I think taking the fast track to a solid implementation is the key. Clojure--and Factor--have already outshone quite a few other languages that showed promise but stagnated and never rose above the level of interesting and experimental. Nicely done!

### choosing battles

not having to spend time on static type checking i guess means you can spend that elsewhere?

### Long live diversity!

There is an undercurrent in some of this thread (and elsewhere) that seems to believe that languages for the JVM are destined to play out a PL version of Highlander: "There can only be one"!

Personally, I find it more exciting that a single platform is spawning such radically different language designs, and that they can share an underlying body of established libraries and add-ons so that the choice between them is not so dependent on the dreaded "network effect" and the accidents of history.

No PL is or can be the "one perfect language", so I prefer a world where there are many healthy options to choose based on circumstance, judgment and taste.

Rich and Martin, thanks for your contributions to this world!

### One perfect language

Of course you're right that there isn't a best language for all problems, but it does not follow from this observation that we're better off using multiple languages for the problems we encounter.

If we consider a programmer using multiple languages as working in one union language where the file extension of his source determines which language constructs are in scope, then this meta-language is probably poorly factored with lots of ad hoc differences in syntax and semantics that only serve to block interoperability between sub-languages. We'd be better off factoring the important semantic differences into libraries and having one language with a common core.

### One Extensible Language

We'd be better off factoring the important semantic differences into libraries and having one language with a common core.

The important syntactic differences should be factored off into libraries, too!

I'd like to see more languages providing some powerful syntactic extensibility from within the language (e.g. via PEG). I'd also like some greater support for context-sensitive grammars - perhaps via the attribute grammar mechanisms.

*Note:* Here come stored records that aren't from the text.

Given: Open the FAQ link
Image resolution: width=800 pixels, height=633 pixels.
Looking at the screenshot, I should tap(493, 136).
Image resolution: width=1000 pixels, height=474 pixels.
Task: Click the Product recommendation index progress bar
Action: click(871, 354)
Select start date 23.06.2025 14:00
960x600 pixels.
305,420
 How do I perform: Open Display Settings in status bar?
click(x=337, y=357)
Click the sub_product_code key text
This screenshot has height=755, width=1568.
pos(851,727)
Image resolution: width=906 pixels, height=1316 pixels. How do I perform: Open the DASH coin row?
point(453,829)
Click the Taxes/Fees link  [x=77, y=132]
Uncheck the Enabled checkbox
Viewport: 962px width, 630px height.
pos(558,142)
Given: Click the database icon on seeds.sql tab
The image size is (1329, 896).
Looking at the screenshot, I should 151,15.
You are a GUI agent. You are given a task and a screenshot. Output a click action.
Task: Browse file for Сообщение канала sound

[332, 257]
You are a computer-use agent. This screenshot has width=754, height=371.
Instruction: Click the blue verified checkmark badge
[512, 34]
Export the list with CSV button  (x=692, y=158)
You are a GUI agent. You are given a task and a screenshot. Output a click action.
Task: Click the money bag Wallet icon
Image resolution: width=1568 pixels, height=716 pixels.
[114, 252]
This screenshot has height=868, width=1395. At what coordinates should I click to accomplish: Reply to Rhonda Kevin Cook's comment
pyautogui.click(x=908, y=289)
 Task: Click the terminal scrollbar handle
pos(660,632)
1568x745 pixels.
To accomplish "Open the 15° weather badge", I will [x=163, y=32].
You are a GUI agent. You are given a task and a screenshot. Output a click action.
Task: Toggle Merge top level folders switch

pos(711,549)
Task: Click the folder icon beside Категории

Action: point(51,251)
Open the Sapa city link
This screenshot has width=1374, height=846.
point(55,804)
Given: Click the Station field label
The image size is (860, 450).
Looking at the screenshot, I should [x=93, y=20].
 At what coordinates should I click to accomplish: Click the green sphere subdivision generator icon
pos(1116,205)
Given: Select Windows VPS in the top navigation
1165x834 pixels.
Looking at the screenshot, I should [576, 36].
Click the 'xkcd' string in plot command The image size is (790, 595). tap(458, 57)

The latter can be nice in small doses, for reducing explicit repetition of expression.

### One language at a time

Of course you're right that there isn't a best language for all problems, but it does not follow from this observation that we're better off using multiple languages for the problems we encounter.

Just because I claim that a diversity of languages in the programming world or on the JVM is good, it doesn't follow that I'm advocating using a diversity of languages by the same person at the same time on the same project.